Intrigued by those findings, Voskuhl in 1996 conducted animal studies that identified estriol, which spikes during a woman’s pregnancy, as playing a role in protecting the body from MS. Estriol is virtually undetectable in the body until pregnancy, when its production spikes; it is thought that the hormone helps suppress a woman’s immune system during pregnancy so that the body doesn’t treat the fetus as a harmful “invader.”
“The fetal brain, as it develops, would benefit if there were a neuroprotective substance circulating in the blood of pregnant moms,” Voskuhl said. “If there were a possible injury during pregnancy, the baby’s brain may undergo less damage. While having a substance like estriol that is both anti-inflammatory and neuroprotective would help ensure fetal survival, this substance would also be ideal for a mom with MS who also needs an anti-inflammatory and a neuroprotective substance.”
Voskuhl followed that discovery with a 2002 pilot study in which 10 non-pregnant women with MS were given estriol pills.
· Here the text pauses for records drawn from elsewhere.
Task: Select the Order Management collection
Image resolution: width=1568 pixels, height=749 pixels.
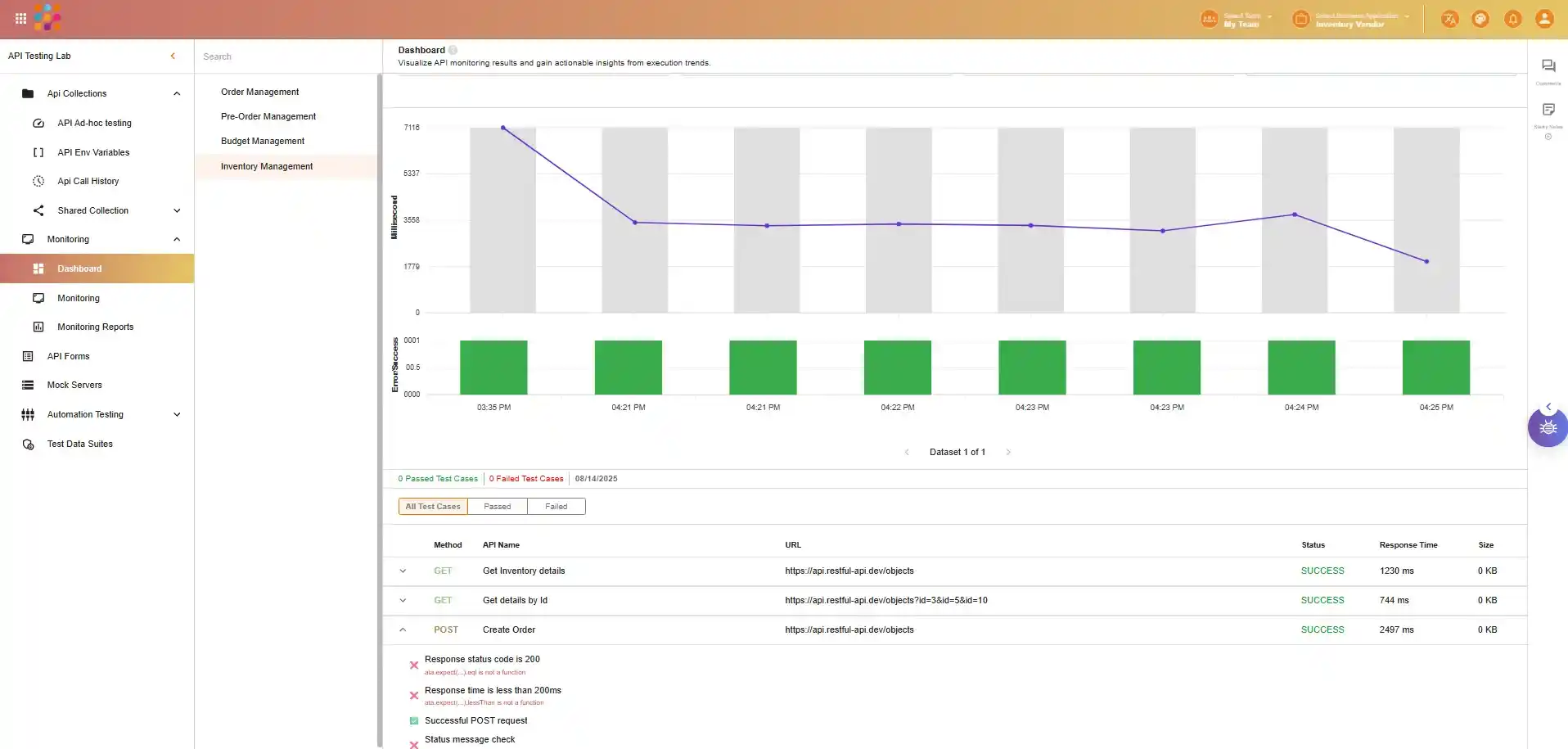Action: [x=259, y=92]
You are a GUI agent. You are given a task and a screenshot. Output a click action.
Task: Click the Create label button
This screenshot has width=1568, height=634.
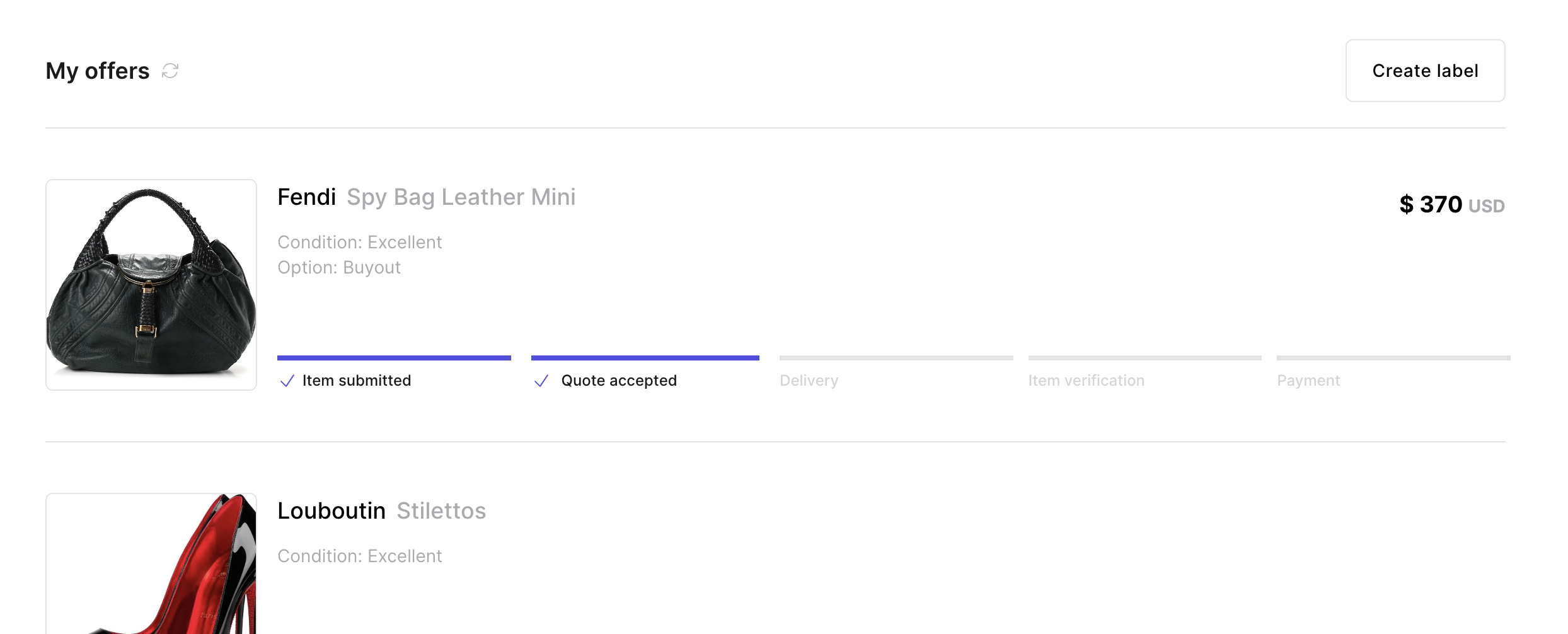tap(1425, 71)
During the course of the study, the women experienced a 70 percent drop in the number of inflammatory brain lesions, which are a hallmark of MS.
“Most potential drugs go from the laboratory bench to the patient bedside,” Voskuhl said. “In the case of estriol, though, it went from the bedside — patients talking to their doctors — to the lab bench, and then back to the bedside, in the form of a clinical trial. It’s important that patients keep the lines of communication open to their doctors in letting them they know what makes them better. And it’s important that we doctors listen.”
Although Voskuhl said the results are promising, she added that they must be validated in a larger, Phase III trial.
Funding for the study was provided by the National Institutes of Health, the National Multiple Sclerosis Society, the Sherak Family Foundation, the Jack H. Skirball Foundation and the Conrad N. Hilton Foundation. The biotechnology company Synthetic Biologics Inc. provided and distributed the estriol and placebo pills to the 16 clinical sites.